A respected friend and mentor liked the piece a lot and said he enjoyed reading it. He said it reminded him of James Joyce’s “A Portrait of the Artist as a Young Man.”
I am attaching a Word document (see above) which includes discussions of Joyce’s narrative technique. I once attended a lecture by an English professor at Brandeis University, Allen Grossman, who discussed the same thing in a lecture on Joyce’s story “Araby.” I know that you already know it, but the point made in the commentaries is that Joyce, as author, writes strictly from the point of view — I believe the Brandeis professor used the term “favored consciousness” — of the main character, in the case of “Portrait,” of Stephen Dedalus. Authorial omniscience does not occur; interpolated commentary by the narrator is basically omitted. We see things at a “ground level” view, strictly through the lens or prism of the young boy. My friend thought I achieved this.
Regarding subject matter — and persons discussed — in this and other blog posts of mine.
A key point is that — as I have already said — I write about whatever occurs to me — often relying on my memory, which I was told by my former therapist, as well as others, is excellent. Businesspeople have agendas, and coaches have playbooks; the creative process seems to be a matter of free association. Who knows why an author or artist uses some material as grist for the mill and overlooks other material?
Regarding who was named and/or discussed in “My Boyhood,” I reread it myself yesterday to see who was named and/or discussed.
I was not writing a family history. Nor was I trying to place emphasis on parents or siblings. My parents are mentioned, for example — anecdotally and with regard to how they impacted my upbringing — but this was not an essay about my parents.
Regarding births of siblings, to be honest, consistent with my modus operandi, when I was writing the essay, it did not occur to me to discuss them. I probably wouldn’t have anyway. This wasn’t a piece about my siblings, family, or family history — it was about one particular member of my family: ME. My family is discussed — could not be left out — but from a particular perspective, namely their direct influence, experientially, on me.

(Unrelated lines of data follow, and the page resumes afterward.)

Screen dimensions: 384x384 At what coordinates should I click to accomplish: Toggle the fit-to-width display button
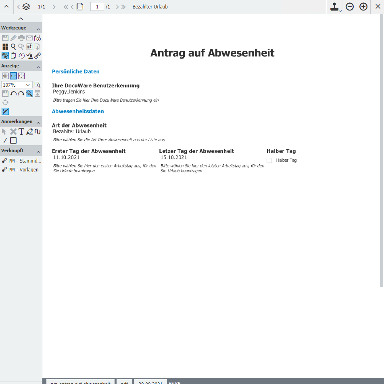[x=13, y=76]
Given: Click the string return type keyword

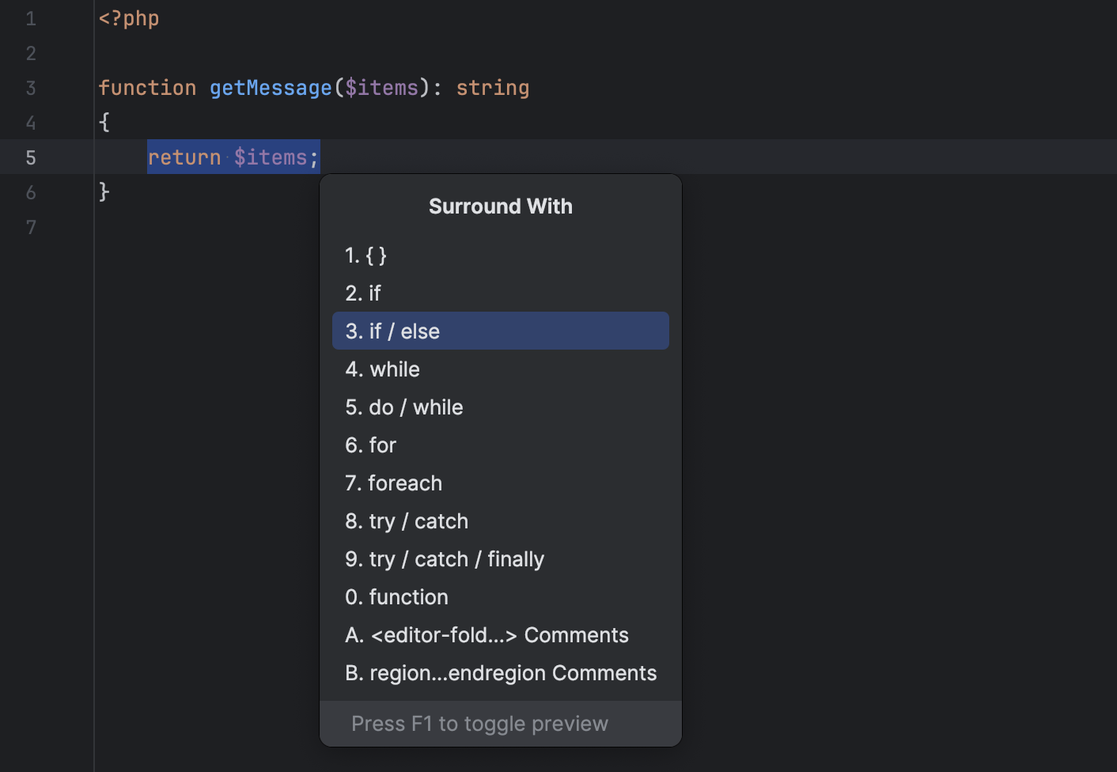Looking at the screenshot, I should pos(492,87).
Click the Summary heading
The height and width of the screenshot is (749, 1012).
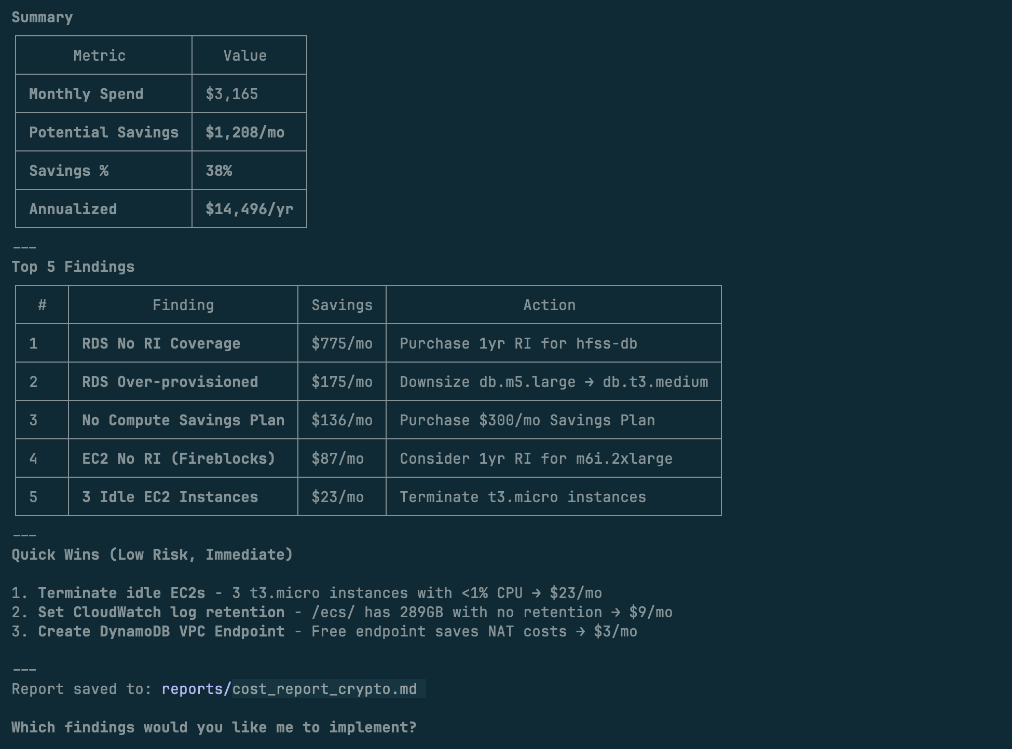(x=42, y=17)
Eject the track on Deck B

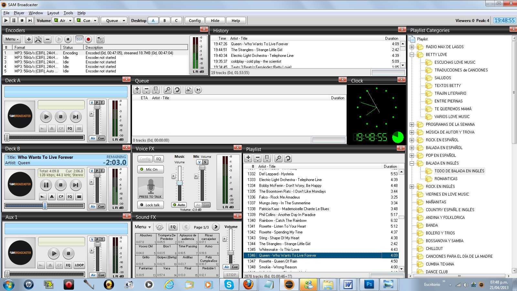click(52, 196)
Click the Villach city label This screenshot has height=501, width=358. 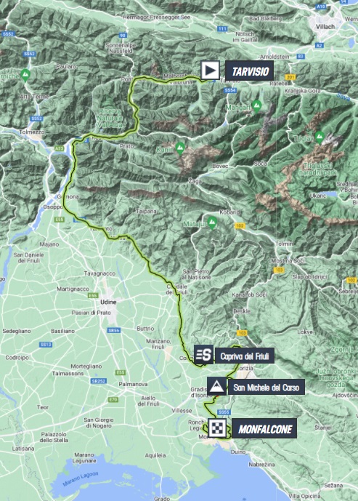click(325, 27)
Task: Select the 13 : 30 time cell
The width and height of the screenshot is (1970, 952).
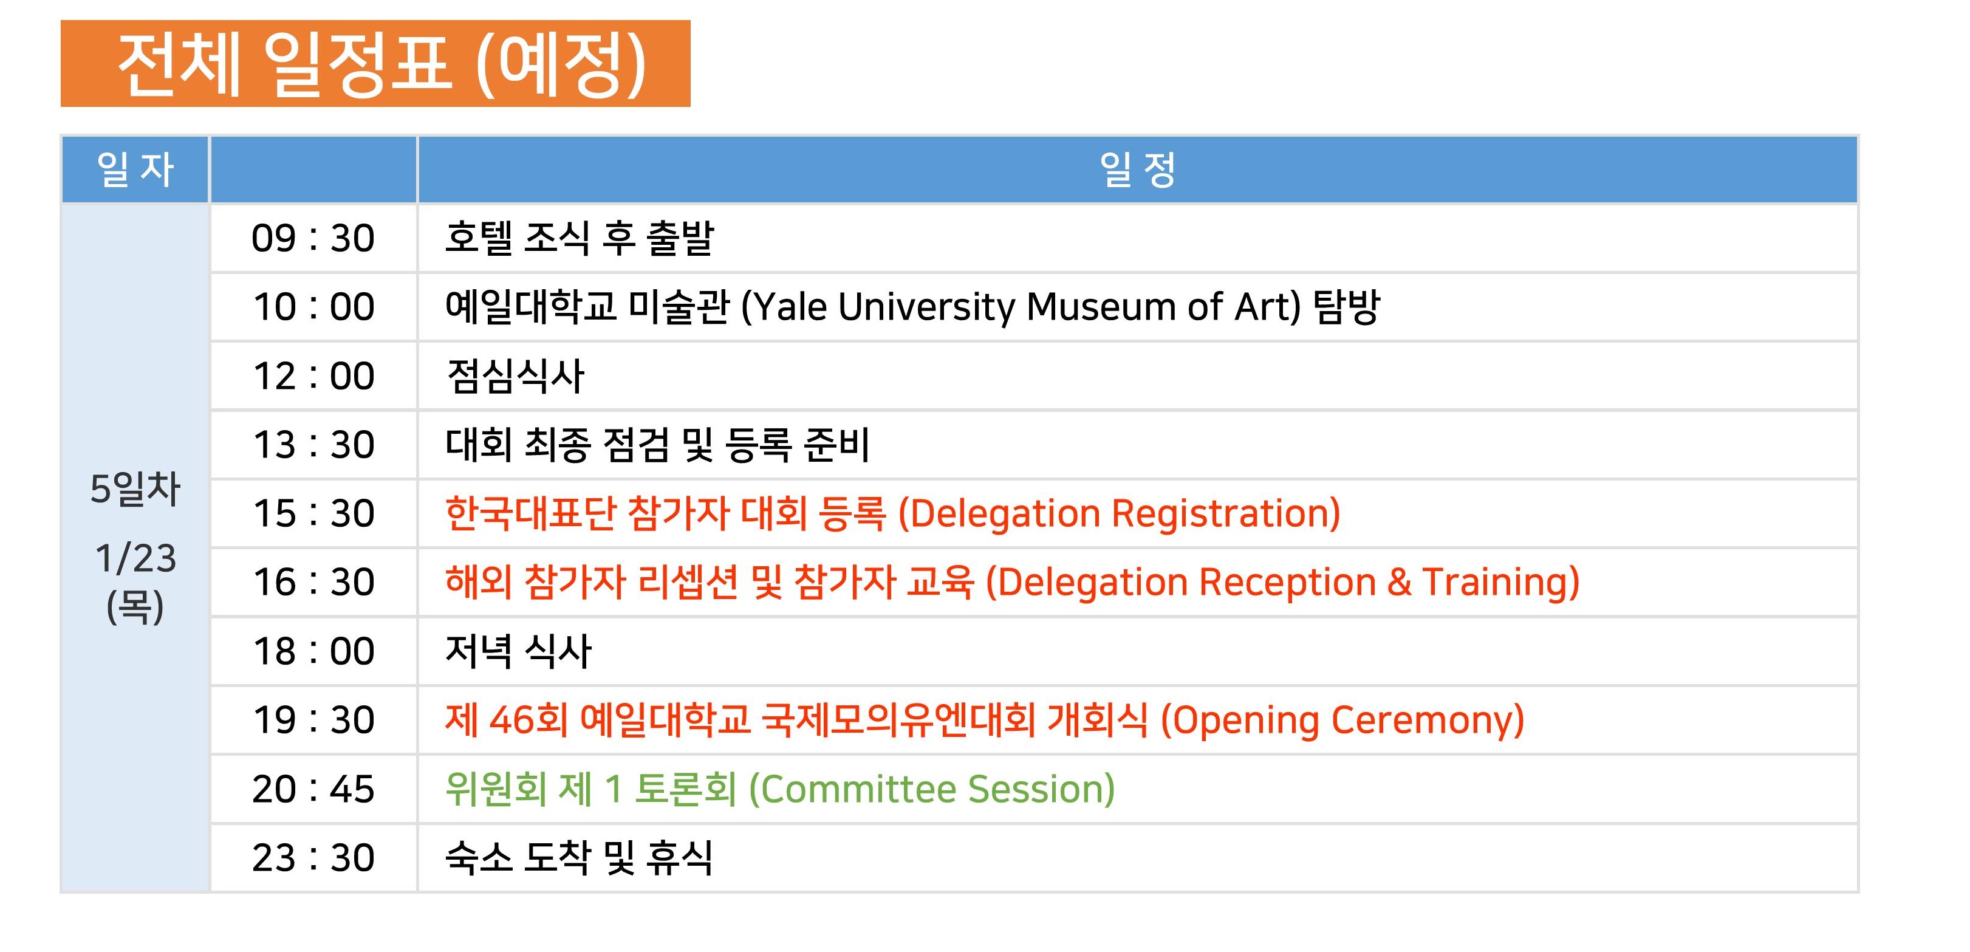Action: click(314, 444)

My former therapist observed that writing is at bottom a self centered activity, both in terms of what it involves (viewed qua activity) — a solitary one that one undertakes hoping to be read — and by virtue of its nature: a priori, by definition. How true that seems to be.
Writing is done in isolation in the hope/expectation that the attention of others will be drawn to the writer’s thoughts and things about himself or herself that the writer shares, in the hope that he or she will thereby gain admiration.